| TEXT |

I think what is particularly difficult is that we’re seeing a much stronger swing in the other direction than we could have anticipated. And as difficult as it is for some people, I think there’s a reason.
Many of us say that our country is polarized, that there’s too much dissent between the right and the left. That’s true. What we tend to forget is that we are part of that. Our side, whichever side that is, isn’t the “right” side. When we cling to that idea, we make the other side wrong, and we create the polarization and separation. Our judgment feeds into the system.
I think that we’ve spent too much time talking about what we think is right, and have stopped listening. We aren’t listening to each other, and we aren’t truly listening to our inner selves. Not to the degree we really need to. To me, this is pulling on the sheet too hard – holding on tight to our thoughts, beliefs, opinions, perspectives, and not allowing ourselves to see from another point of view.
We tend to believe that allowing ourselves to see how others see will turn us into “one of them”. We’ll lose our perspective and become the way we don’t want to be. We want to make them like us, because we’re right and they’re wrong. Of course, that is an example of how we’re judging and polarizing. But it is also what creates rifts between ourselves and other political persuasions, other cultures, other races, other religions – and I’ve also seen in within families, between spouses, parents and children, etc. I’ve done it myself.
We may believe that we value being open and inclusive – and that’s probably true. But if we are saying that, while pointing the finger at those people who aren’t open and inclusive from our point of view, then we’re doing the very same thing.
We may believe that if we listen to “them”, they’ll get everything they want and won’t listen to us. That’s a common fear. Personally, I have not found that to be true. I have experienced that when I listen, from my heart, and feel for their heart and what is important to them, a way opens between us. A softening happens. And when I then ask if I can share my feelings, a new receptivity begins on the other side. They are more likely to listen. They may not change, but it’s the beginning of possibilities when we are listening to each other.
I don’t know how that all plays out politically. All I do know is that pointing fingers, trying to force the opposition to be the way we want them to be, to change their minds, usually creates resistance. This is the resistance of the wind on the sail, when you’re pulling the sheet. You pull too hard, clinging to being right, trying to force the issue, and the boat capsizes. The relationship suffers, and you lose the sense of connection and trust. We see this playing out in families fighting, neighbors arguing, and countries warring.
I don’t have all the answers – I actually don’t have any right now. But my heart calls me to reach out and open up dialogue. I feel called to action in some small way, to mend some ways and cultivate greater understanding.
For me, I would like to see more understanding and healing between the races, the cultures, and the religions as a start. I have seen a lot of people reaching out to one another the last few days, and it is heartening. Do you feel called to some sort of action, too? Then here are some ideas to get you started:
- Talk with people that are different from you. Ask them respectfully if you can talk with them about their experiences. A lot of people right now are willing to talk about the election, whatever they voted. It has impacted everyone in some way. This can open up connection and new understanding.

| TASKS TO CARRY OUT |
1 > In the essay on polarization, what happens to the boat when the sheet is pulled too hard?
2 > Translate this sentence from the essay on polarization into Spanish: "They may not change, but it’s the beginning of possibilities when we are listening to each other."
3 > Write the next part of the essay on polarization, picking up after its final sentence.
The material placed after this text comes from a separate source.

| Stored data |
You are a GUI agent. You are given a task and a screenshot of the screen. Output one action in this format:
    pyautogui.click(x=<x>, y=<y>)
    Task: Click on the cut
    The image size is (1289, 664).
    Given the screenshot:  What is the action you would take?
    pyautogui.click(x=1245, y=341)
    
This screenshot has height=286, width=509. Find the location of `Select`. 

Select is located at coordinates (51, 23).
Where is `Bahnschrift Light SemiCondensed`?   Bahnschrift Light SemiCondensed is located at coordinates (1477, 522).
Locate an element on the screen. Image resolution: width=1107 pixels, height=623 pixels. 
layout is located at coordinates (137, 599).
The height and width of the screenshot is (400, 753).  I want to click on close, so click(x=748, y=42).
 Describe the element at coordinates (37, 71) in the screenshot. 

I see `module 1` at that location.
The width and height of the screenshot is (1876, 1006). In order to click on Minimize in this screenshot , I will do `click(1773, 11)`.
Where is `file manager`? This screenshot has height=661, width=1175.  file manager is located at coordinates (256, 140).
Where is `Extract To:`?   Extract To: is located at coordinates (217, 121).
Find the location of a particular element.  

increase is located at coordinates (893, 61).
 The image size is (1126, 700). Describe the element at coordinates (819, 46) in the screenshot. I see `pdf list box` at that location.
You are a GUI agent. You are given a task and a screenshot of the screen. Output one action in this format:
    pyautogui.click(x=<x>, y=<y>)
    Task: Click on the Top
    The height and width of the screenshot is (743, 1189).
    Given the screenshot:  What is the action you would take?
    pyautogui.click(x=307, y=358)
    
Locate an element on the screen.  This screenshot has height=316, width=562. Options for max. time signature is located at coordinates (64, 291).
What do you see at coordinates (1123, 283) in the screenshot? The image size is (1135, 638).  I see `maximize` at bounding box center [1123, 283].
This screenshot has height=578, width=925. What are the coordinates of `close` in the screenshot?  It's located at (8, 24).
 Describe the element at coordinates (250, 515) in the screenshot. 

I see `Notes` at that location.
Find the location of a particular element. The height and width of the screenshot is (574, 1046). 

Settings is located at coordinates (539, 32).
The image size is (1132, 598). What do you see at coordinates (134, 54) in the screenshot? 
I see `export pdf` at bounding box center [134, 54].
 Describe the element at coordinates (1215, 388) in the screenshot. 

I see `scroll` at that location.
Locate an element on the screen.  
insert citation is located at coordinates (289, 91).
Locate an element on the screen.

| ANSWERS |
1 > The boat capsizes.

2 > Puede que no cambien, pero es el comienzo de posibilidades cuando nos escuchamos unos a otros.

3 >
- This includes having conversations with people of different political persuasions. We have a tendency to hang out only with people of like mind. We can learn a lot from others that have a different point of view, and they can also learn from us. It’s possible to find common ground – what views do you actually share? Focus on those perspectives as a foundation to build connection and understanding.
- Start a council in your neighborhood or town. A group of varied races, cultures, religions, that is interested in and willing to come together and talk. To talk about the difficult stuff, the misunderstandings, the hurt, the fear, the needs, and to listen. To deeply listen to each other, from your hearts. NextDoor is a great resource for bringing people together in your local area.
- Wear a safety pin to show support for people of color, immigrants, refugees, and religious minorities.
- Participate in local groups that foster cross-cultural understanding.
- Participate in groups that stand for conservation, ecology, and to heal global warming.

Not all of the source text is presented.